> TRY IT:
Please retype, word for word, the line containing "500x418 pixels." and every line after it through the end of the records, leaving out all pictures.
START ENTRIES PROVIDED
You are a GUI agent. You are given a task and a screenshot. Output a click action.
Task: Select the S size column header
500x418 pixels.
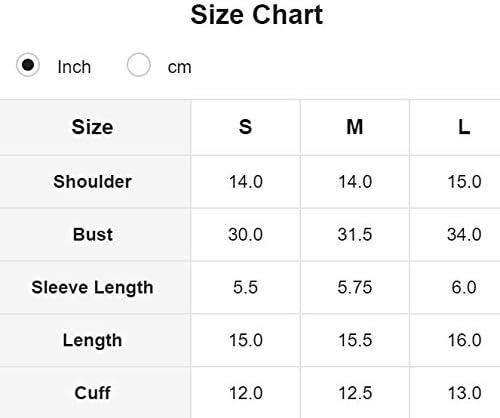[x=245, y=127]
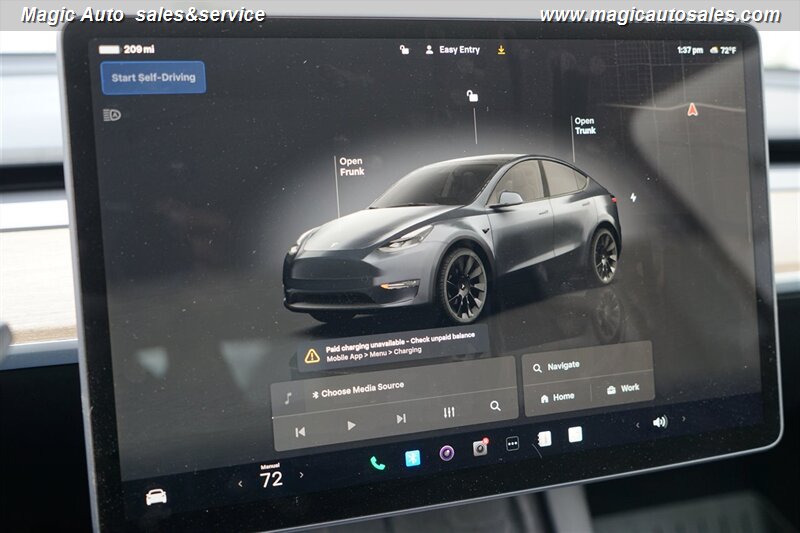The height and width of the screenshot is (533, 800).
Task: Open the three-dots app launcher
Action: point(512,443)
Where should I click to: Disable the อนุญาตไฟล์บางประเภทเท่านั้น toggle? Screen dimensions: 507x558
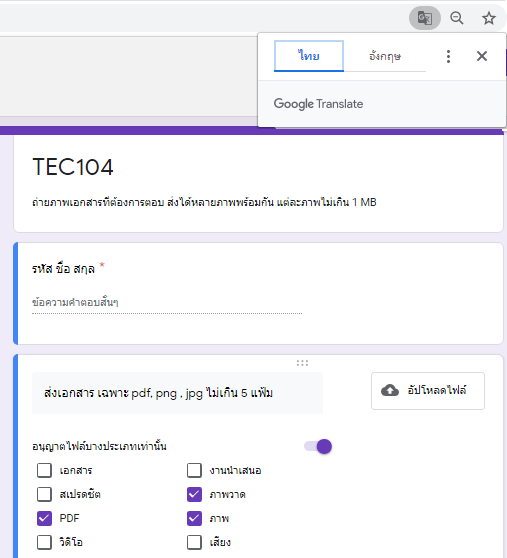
END ENTRIES PROVIDED
> RESPONSE:
500x418 pixels.
[x=245, y=127]
The height and width of the screenshot is (533, 800).
Task: Open the three-dots app launcher
Action: point(512,443)
Where should I click to: Disable the อนุญาตไฟล์บางประเภทเท่านั้น toggle? Screen dimensions: 507x558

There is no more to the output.